Problem statement: Each line from the one holding "Viewport: 952px width, 1260px" to the last line below must be restated word for word, and no picture may be included.

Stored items
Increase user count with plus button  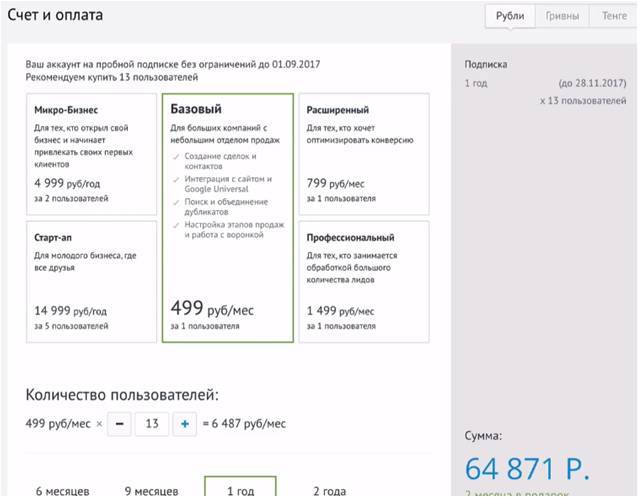point(184,423)
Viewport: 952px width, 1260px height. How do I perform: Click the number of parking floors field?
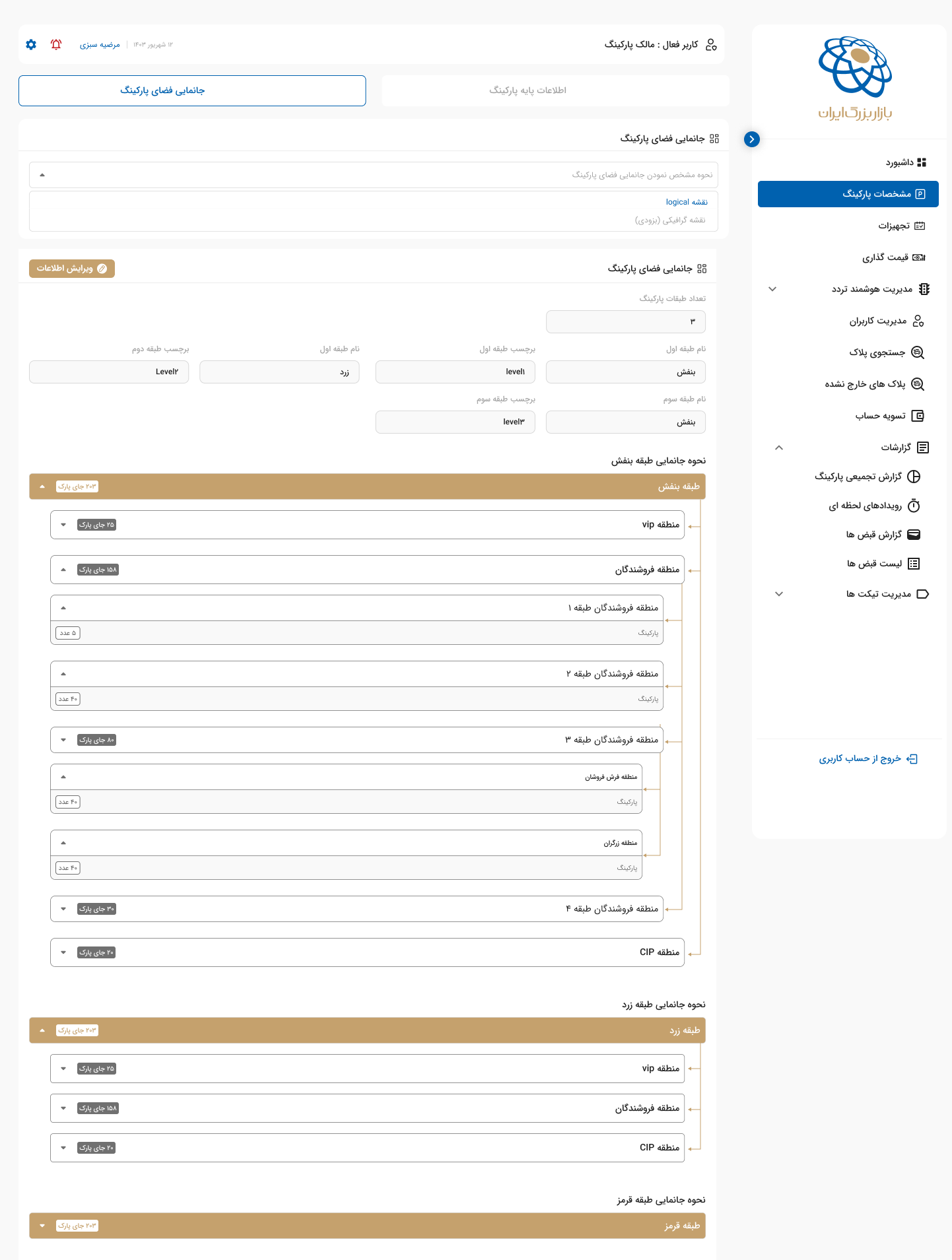(625, 321)
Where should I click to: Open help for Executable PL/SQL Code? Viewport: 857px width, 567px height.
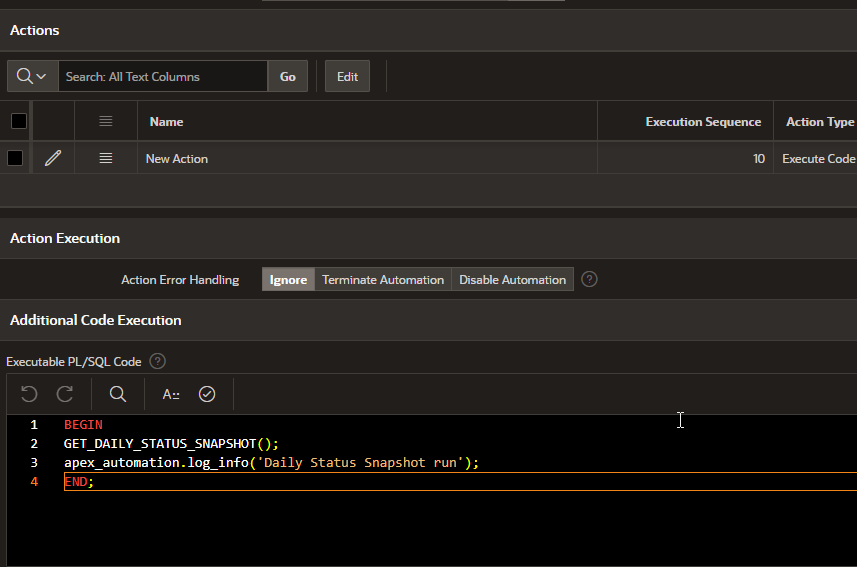tap(157, 361)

Exercise answer:
Viewport: 952px width, 1260px height. How do I perform: Click the number of parking floors field?
(625, 321)
Where should I click to: Open help for Executable PL/SQL Code? Viewport: 857px width, 567px height.
tap(157, 361)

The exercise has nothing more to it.